* **Description of the task**: Please print the records below word for word.

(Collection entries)
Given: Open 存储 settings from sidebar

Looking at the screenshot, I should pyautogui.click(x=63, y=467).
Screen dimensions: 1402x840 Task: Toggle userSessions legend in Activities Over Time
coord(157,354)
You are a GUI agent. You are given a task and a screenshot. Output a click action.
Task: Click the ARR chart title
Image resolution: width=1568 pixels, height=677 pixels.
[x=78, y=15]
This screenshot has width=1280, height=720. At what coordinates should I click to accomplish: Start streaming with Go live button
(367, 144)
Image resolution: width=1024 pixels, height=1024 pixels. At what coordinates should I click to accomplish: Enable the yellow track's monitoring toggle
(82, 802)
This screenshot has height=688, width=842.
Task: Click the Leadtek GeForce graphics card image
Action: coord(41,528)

* **Result for this task**:
Given: Open 存储 settings from sidebar

Looking at the screenshot, I should pyautogui.click(x=63, y=467).
Screen dimensions: 1402x840 Task: Toggle userSessions legend in Activities Over Time
coord(157,354)
You are a GUI agent. You are given a task and a screenshot. Output a click action.
Task: Click the ARR chart title
Image resolution: width=1568 pixels, height=677 pixels.
[x=78, y=15]
This screenshot has width=1280, height=720. At what coordinates should I click to accomplish: Start streaming with Go live button
(367, 144)
Image resolution: width=1024 pixels, height=1024 pixels. At what coordinates should I click to accomplish: Enable the yellow track's monitoring toggle
(82, 802)
This screenshot has height=688, width=842.
Task: Click the Leadtek GeForce graphics card image
Action: coord(41,528)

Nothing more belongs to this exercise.